And
here again we have a first novel, this time fallen right smack dab into our
favorite genre and the one I should be constantly dealing with in the first
place, outright in-your-face kind of horror with plot devices and characters
and situations that grab you by the balls or region thereof if you have not
balls.
Bottom line:
Charles, our main character who from first person narrates the tale, is one
dude with wrenches thrown into the mechanics of his social life to the point
he’s disciplined his private thoughts against even the temptation of
masturbation. He’s just a joe with a shitass job and a clinically
malfunctioned jittery hand until a confrontation with a police officer and
his hound and the ghostly vision of a girl he encountered at a library
suddenly play a part in that hand coming to life, its palm a black hole of
fathomless vacuous suction with anyone it touches and, like a vacuum cleaner
set on nightmare, it sucks the life right from you. A frickin’ dog gets
swallowed up in it. And yet, all he has to do is touch you, and you’re dead
in a couple days, and those who touch you are dead in just as much time.

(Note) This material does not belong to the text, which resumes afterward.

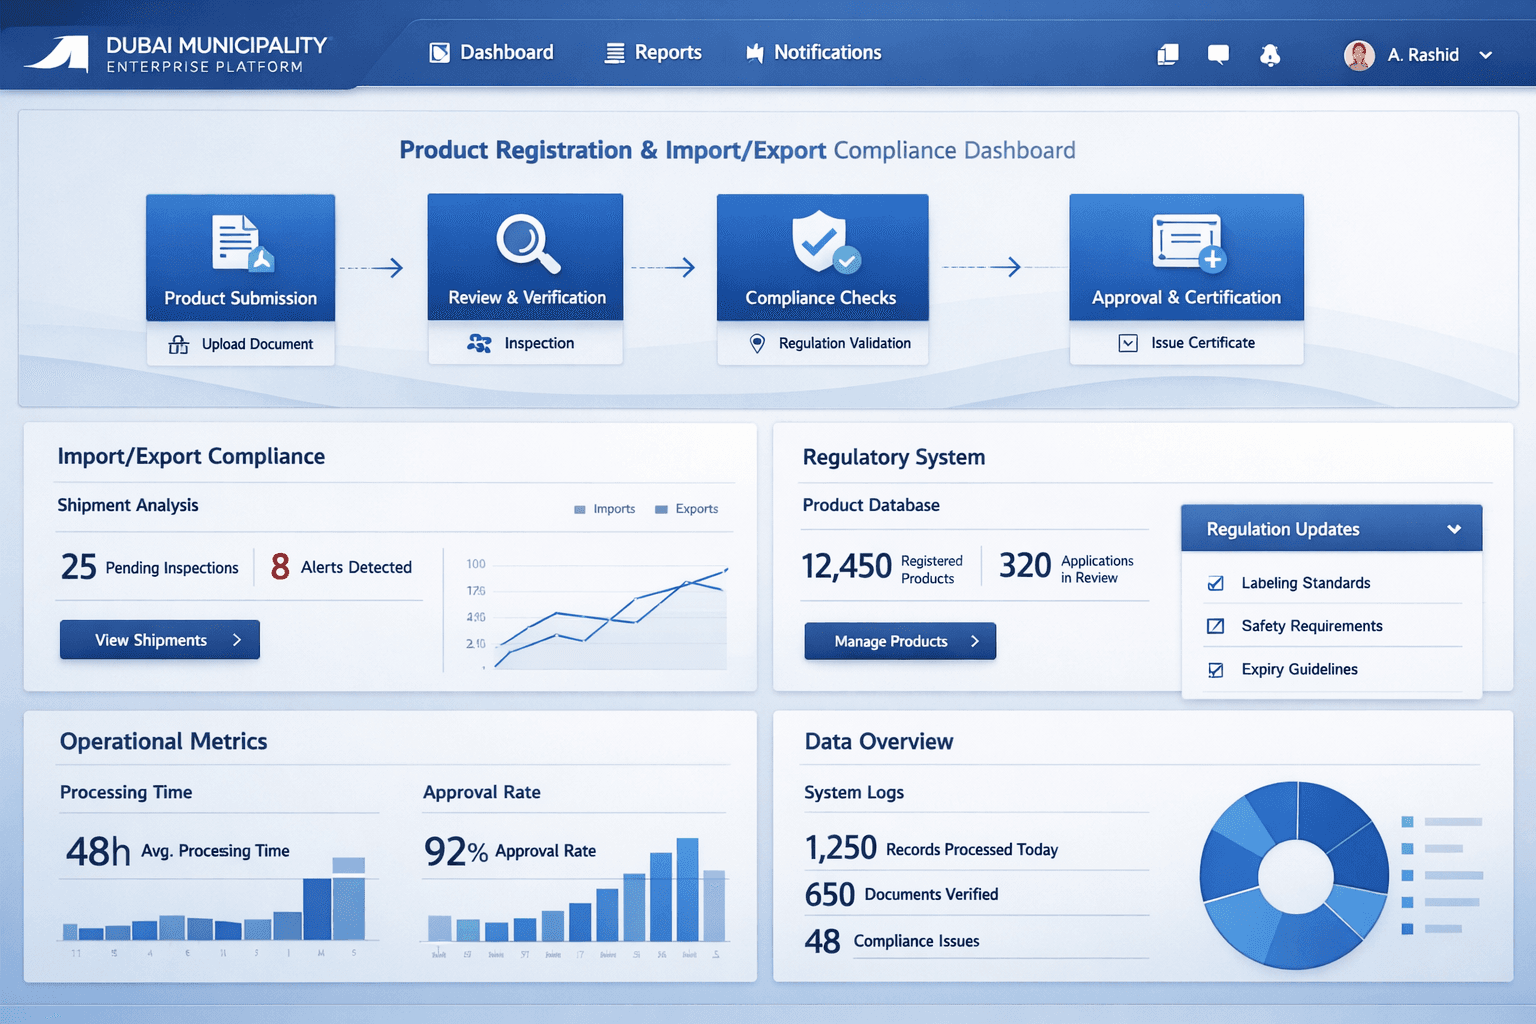Open the documents copy icon in header
Image resolution: width=1536 pixels, height=1024 pixels.
tap(1167, 55)
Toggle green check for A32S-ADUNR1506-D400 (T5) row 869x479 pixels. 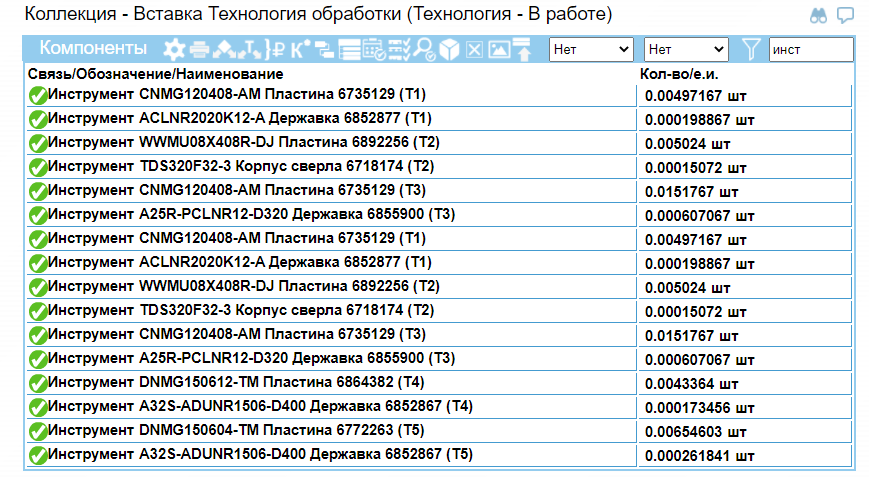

The girl from the library, as it turns out, is really a chubby blind girl in
Arizona who appears to Charles in visions while she dreams, and in that
vision she’s sexy and actually sees. She tells him a dreamer actually
dreamt this world, and the dreamer is awakening and everyone must die to be
saved…..or something like that…..and Charles is to purge this world
relentlessly by killing everyone in it. But then there are the many people
that dreamt of him doing so, and who fervently attempt to stop him. Not to
mention, throughout his exploits to kill mankind, his face is all over the
news. Ultimately, a popular televised psychic may be behind it all, but the
only way Charles can find out the truth behind the possibly greater role he
has to play is to continue down his path of global destruction and see what
happens next.
Calvillo has this, his first novel, as well as an extremely impressive
promotional campaign to launch him down a path to certain literary success,
if he keeps this up. I love hot girls that drive me to kill and
In 24 hours everyone you know will be dead! are splashed across
business cards and related marketing material are good catch phrases, but do
they measure up to all the hype?
You betcha. But I'm a redemption addict, and there are elements of the
story and the character of Charles which render me unsympathetic to him; the
focal point of firepower Calvillo directs towards us in first person with
him should, I feel, lead him into a more palpable resolution. But all
that shouldn't dissuade you from reading it, is just banter from me to the
author. I think the reading public who digs horror will lap this stuff
up.
Truly, its nonconformity, as Calvillo boasts as part of the sort of writing
discipline he's utilized to describe how he writes in author bio
blurbs, is indeed just that, and that's part of what makes this work
special.
That, and, for an English teacher with a dark side, I Will Rise makes
for a perfect addition to any library.